Checkpointing

A checkpointer can be used to serialize the entire model state to a file from which the model can be restored at any time. This is useful if you'd like to periodically checkpoint when running long simulations in case of crashes or cluster time limits, but also if you'd like to restore from a checkpoint and try out multiple scenarios.

For example, to periodically checkpoint the model state to disk every 1,000,000 seconds of simulation time to files of the form model_checkpoint_iteration12500.jld2 where 12500 is the iteration number (automatically filled in)

julia> using Oceananigans, Oceananigans.Units
julia> model = NonhydrostaticModel(grid=RectilinearGrid(size=(16, 16, 16), extent=(1, 1, 1)))NonhydrostaticModel{CPU, RectilinearGrid}(time = 0 seconds, iteration = 0) ├── grid: 16×16×16 RectilinearGrid{Float64, Periodic, Periodic, Bounded} on CPU with 3×3×3 halo ├── timestepper: QuasiAdamsBashforth2TimeStepper ├── tracers: () ├── closure: Nothing ├── buoyancy: Nothing └── coriolis: Nothing
julia> simulation = Simulation(model, Δt=1, stop_iteration=1)Simulation of NonhydrostaticModel{CPU, RectilinearGrid}(time = 0 seconds, iteration = 0) ├── Next time step: 1 second ├── Elapsed wall time: 0 seconds ├── Wall time per iteration: NaN years ├── Stop time: Inf years ├── Stop iteration : 1.0 ├── Wall time limit: Inf ├── Callbacks: OrderedDict with 4 entries: │ ├── stop_time_exceeded => Callback of stop_time_exceeded on IterationInterval(1) │ ├── stop_iteration_exceeded => Callback of stop_iteration_exceeded on IterationInterval(1) │ ├── wall_time_limit_exceeded => Callback of wall_time_limit_exceeded on IterationInterval(1) │ └── nan_checker => Callback of NaNChecker for u on IterationInterval(100) ├── Output writers: OrderedDict with no entries └── Diagnostics: OrderedDict with no entries
julia> simulation.output_writers[:checkpointer] = Checkpointer(model, schedule=TimeInterval(5years), prefix="model_checkpoint")Checkpointer{TimeInterval, Vector{Symbol}}(TimeInterval(1.5768e8, 0.0), ".", "model_checkpoint", [:architecture, :grid, :clock, :coriolis, :buoyancy, :closure, :timestepper, :particles], false, false, false)
julia> run!(simulation)[ Info: Initializing simulation... [ Info: ... simulation initialization complete (4.886 seconds) [ Info: Executing initial time step... [ Info: ... initial time step complete (21.648 seconds). [ Info: Simulation is stopping.
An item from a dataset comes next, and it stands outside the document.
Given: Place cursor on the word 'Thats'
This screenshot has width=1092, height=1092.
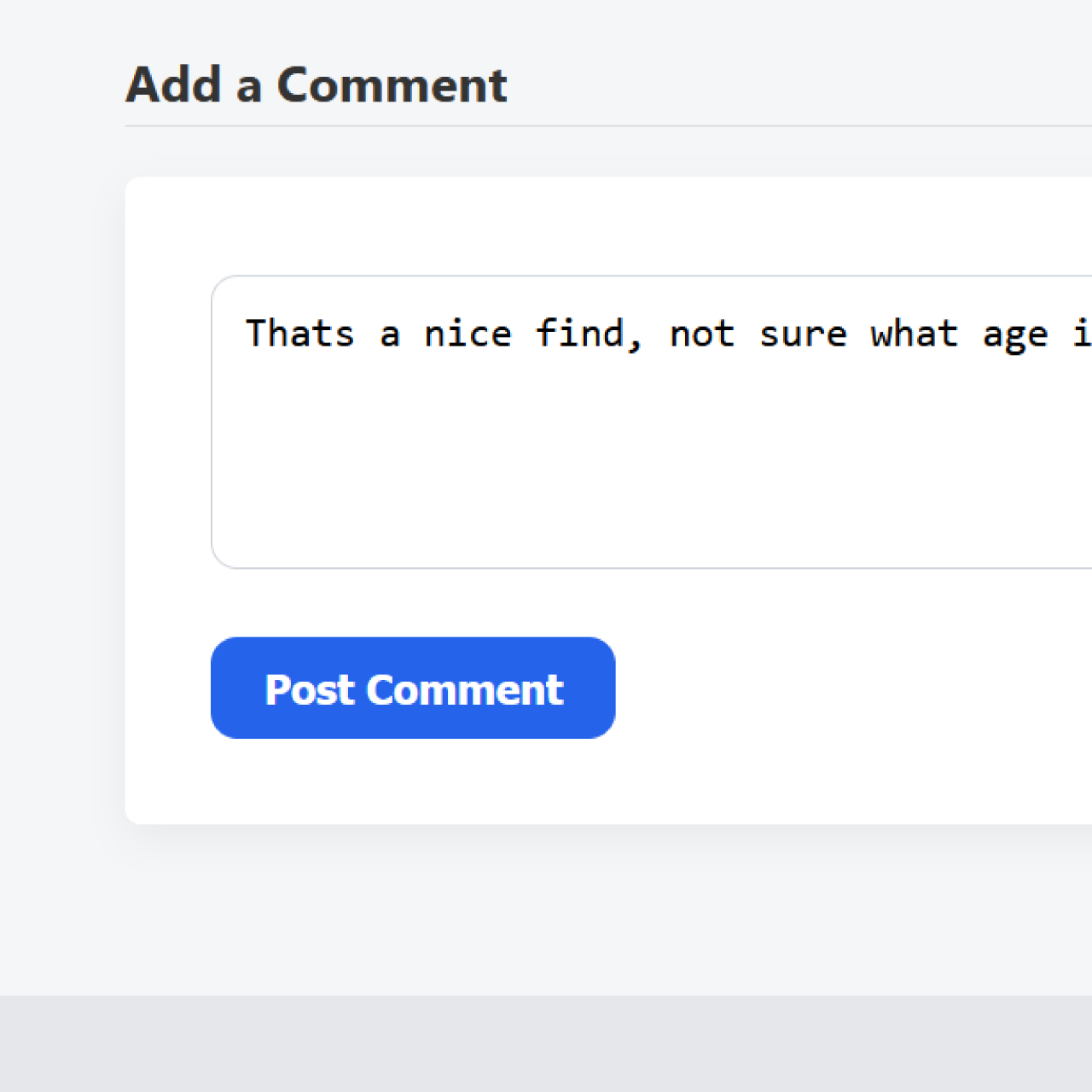Looking at the screenshot, I should point(299,334).
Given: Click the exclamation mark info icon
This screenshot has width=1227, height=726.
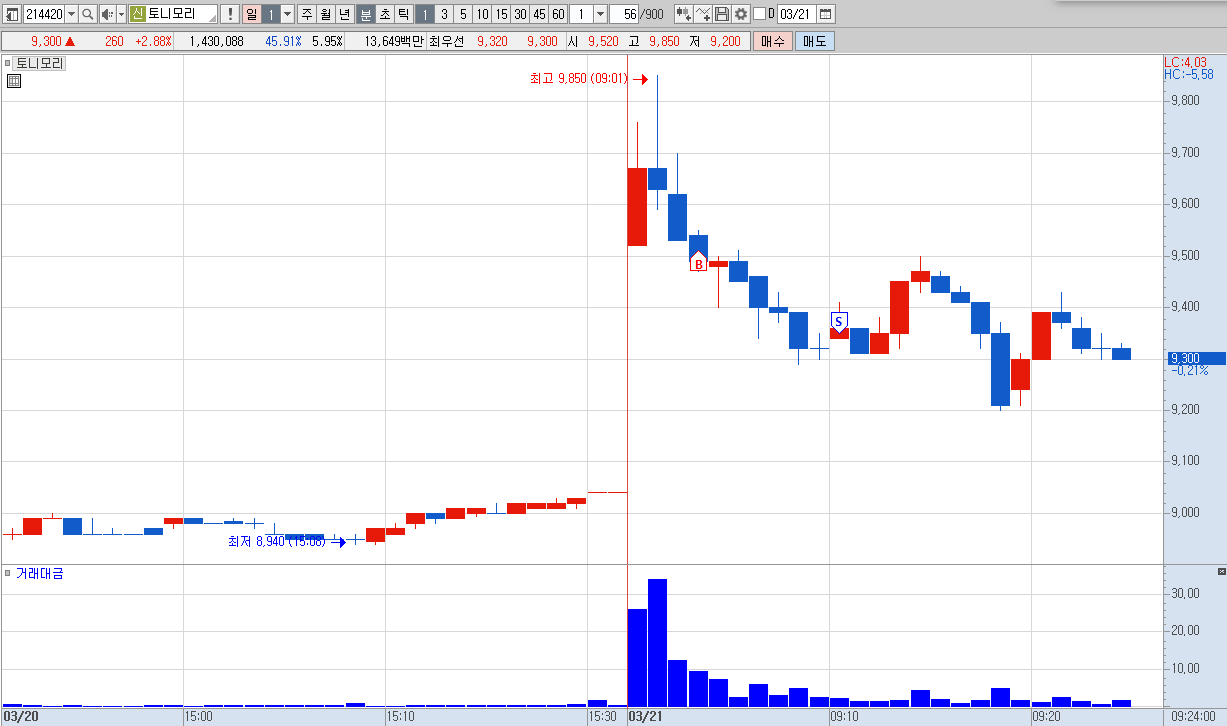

Model iteration 1 has hit or exceeded simulation stop iteration 1.

The default options should provide checkpoint files that are easy to restore from in most cases. For more advanced options and features, see Checkpointer.

Picking up a simulation from a checkpoint file

Picking up a simulation from a checkpoint requires the original script that was used to generate the checkpoint data. Change the first instance of run! in the script to take pickup=true:

julia> simulation.stop_iteration = 22
julia> run!(simulation, pickup=true)[ Info: Initializing simulation... [ Info: ... simulation initialization complete (79.214 ms) [ Info: Executing initial time step... [ Info: ... initial time step complete (2.090 ms). [ Info: Simulation is stopping. Model iteration 2 has hit or exceeded simulation stop iteration 2.

which finds the latest checkpoint file in the current working directory (in this trivial case, this is the checkpoint associated with iteration 0), loads prognostic fields and their tendencies from file, resets the model clock and iteration, and updates the model auxiliary state before starting the time-stepping loop.

Use pickup=iteration, where iteration is an Integer, to pick up from a specific iteration. Or, use pickup=filepath, where filepath is a string, to pickup from a specific file located at filepath.